Productivity hasn’t seen a surge since the late 1990s and early 2000s when advances in IT drove exceptional growth. The economy’s future growth demands companies try to do more with less. In recent years this has caused many companies to push their employees to do more in less time while delivering higher quality. But, we’re reaching the point where employees can’t do more without technology stepping up again. The secret to doing more with less is machines, not people.

The greatest gains in productivity will be achieved when the nature and structure of work changes. Workers spend 2 out of 5 business days each week on routine work that is not core to their jobs. Using manual tools that are ill-suited to the tasks they need to complete—email, spreadsheets, personal visits—workers waste almost as much time on busy work as they spend on doing the real work. A McKinsey multi-year study found that 30 percent of workers’ basic activities could be automated for about 60 percent of occupations.

Advances in automated bots, machine learning, messaging and the availability of data of all kinds will drive the next productivity surge needed for economic growth. These advancements will make it easier to build technology solutions that do the busy work so that workers can focus on business issues, allowing companies to increase productivity. According to ServiceNow’s State of Work research, organizations with 5,000 employees collectively across the United States could save $575 billion a year by automating unnecessary tasks and inefficiencies which would equal a 3.3 percent gain in the U.S. GDP, or approximately the combined annual profits of America’s 50 largest public companies.

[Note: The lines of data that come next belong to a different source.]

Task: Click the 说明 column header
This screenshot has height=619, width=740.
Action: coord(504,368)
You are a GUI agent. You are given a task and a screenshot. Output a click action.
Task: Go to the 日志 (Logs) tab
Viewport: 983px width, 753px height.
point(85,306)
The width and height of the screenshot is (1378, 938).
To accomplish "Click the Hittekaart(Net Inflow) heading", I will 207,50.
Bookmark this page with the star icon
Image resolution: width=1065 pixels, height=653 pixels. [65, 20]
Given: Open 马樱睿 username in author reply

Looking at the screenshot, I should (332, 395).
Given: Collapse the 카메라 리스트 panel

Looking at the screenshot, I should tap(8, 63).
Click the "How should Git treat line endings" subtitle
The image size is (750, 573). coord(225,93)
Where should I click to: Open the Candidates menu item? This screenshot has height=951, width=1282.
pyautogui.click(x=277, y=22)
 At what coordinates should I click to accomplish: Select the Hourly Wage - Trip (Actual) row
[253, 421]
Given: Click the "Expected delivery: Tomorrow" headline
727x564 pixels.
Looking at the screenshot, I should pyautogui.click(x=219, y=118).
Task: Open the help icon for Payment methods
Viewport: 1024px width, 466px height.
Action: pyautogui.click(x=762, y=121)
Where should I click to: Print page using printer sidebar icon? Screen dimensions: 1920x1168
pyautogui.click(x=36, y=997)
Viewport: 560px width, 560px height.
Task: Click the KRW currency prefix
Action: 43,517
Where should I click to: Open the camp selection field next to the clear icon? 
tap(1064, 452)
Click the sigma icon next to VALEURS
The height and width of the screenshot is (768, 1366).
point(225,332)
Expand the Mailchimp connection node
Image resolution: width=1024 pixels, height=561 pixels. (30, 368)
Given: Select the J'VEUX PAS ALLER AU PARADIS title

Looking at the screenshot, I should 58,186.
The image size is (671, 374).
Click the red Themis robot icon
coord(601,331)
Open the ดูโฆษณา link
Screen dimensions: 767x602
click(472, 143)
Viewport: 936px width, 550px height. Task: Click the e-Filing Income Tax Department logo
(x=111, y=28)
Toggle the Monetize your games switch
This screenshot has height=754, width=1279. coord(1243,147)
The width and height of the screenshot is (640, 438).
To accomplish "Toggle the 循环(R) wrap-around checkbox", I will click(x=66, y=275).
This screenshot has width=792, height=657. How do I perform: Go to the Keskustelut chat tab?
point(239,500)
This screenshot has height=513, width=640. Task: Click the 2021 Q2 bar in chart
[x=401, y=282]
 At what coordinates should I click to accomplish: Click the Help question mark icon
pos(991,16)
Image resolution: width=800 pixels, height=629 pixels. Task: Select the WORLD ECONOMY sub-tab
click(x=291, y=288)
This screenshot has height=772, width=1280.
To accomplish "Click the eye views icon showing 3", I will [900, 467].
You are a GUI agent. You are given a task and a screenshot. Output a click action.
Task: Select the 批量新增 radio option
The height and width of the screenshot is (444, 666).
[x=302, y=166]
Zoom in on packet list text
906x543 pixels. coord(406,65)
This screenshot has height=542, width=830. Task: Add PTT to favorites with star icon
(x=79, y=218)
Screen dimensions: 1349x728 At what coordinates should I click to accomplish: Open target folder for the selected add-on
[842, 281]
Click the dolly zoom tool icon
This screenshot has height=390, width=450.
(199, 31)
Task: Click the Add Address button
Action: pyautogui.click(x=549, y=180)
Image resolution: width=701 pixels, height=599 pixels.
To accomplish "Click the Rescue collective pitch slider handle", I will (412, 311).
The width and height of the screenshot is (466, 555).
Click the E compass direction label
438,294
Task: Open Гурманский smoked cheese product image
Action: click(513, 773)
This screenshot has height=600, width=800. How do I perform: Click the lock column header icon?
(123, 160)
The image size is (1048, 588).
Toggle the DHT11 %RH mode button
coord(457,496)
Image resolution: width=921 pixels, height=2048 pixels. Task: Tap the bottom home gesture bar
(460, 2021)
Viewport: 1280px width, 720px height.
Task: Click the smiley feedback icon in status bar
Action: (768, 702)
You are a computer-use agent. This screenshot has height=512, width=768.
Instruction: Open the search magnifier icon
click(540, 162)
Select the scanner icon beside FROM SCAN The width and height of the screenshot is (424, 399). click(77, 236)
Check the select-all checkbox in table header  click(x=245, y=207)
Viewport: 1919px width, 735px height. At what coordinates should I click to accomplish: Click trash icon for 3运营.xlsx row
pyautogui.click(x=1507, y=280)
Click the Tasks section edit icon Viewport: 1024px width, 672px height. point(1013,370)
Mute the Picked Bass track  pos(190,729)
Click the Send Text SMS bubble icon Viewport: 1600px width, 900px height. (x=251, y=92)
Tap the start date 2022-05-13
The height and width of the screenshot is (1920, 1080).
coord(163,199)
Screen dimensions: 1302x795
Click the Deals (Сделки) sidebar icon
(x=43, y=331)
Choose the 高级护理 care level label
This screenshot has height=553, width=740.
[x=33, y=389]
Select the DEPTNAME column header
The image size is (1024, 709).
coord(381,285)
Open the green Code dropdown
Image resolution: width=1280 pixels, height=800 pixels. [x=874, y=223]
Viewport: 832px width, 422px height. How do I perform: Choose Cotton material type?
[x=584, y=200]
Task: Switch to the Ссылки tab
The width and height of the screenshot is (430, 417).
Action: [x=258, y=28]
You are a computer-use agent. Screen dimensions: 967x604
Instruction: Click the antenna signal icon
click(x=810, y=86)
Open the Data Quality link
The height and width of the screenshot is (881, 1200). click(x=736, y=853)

People tend to think of automation on a factory line where technology can be used to assemble or package products faster than humans. This is a limited view. Automation enabled by machine intelligence will improve the productivity of knowledge workers as well. People are creating 2.5 quintillion bytes of data every day. This quantification of information shows no signs of slowing down. It is expected that M2M connections will reach 27 billion by 2024.It is impossible for humans to manage all of this data and analyze all of the relationships between people, information and things. But machines can.

Machines can be taught to understand the things that humans understand like tone or language. Today, you can take a fragment of text and a machine will tell you which language it is and whether the text is conveying happiness, sadness or anger. In customer service settings, these are both useful to know for routing and client management perspectives. This level of automation enabled by machine intelligence can personalize and speed customer service tasks today, boosting productivity.

The application of these software bots will extend well beyond customer support tools in 2017 and beyond. As the bot landscape expands and bots improve to provide contextual recommendations, bots will move beyond basic tasks. Bots will serve as digital virtual assistants to help workers reach their highest productivity. Based on ever-increasing data inputs, bots will evaluate how workers’ time is spent and make recommendations to improve productivity and quality. Using algorithms, bots will guide positive changes to employee behavior because they will be able to leverage individual contextualization.

Machines will become faster, smarter and more proficient than humans at many tasks. The highest levels of collaboration and productivity will be achieved when machines understand activities, context and motivation and can make the appropriate decision for humans. That does not mean we’ll all be losing our jobs to bots. Humans are not yet ready to move to a pure robotic world. But our economic growth will depend on using these increasingly capable technologies to improve our productivity to the point where workers can focus on the creative, value-add business issues that only humans can solve.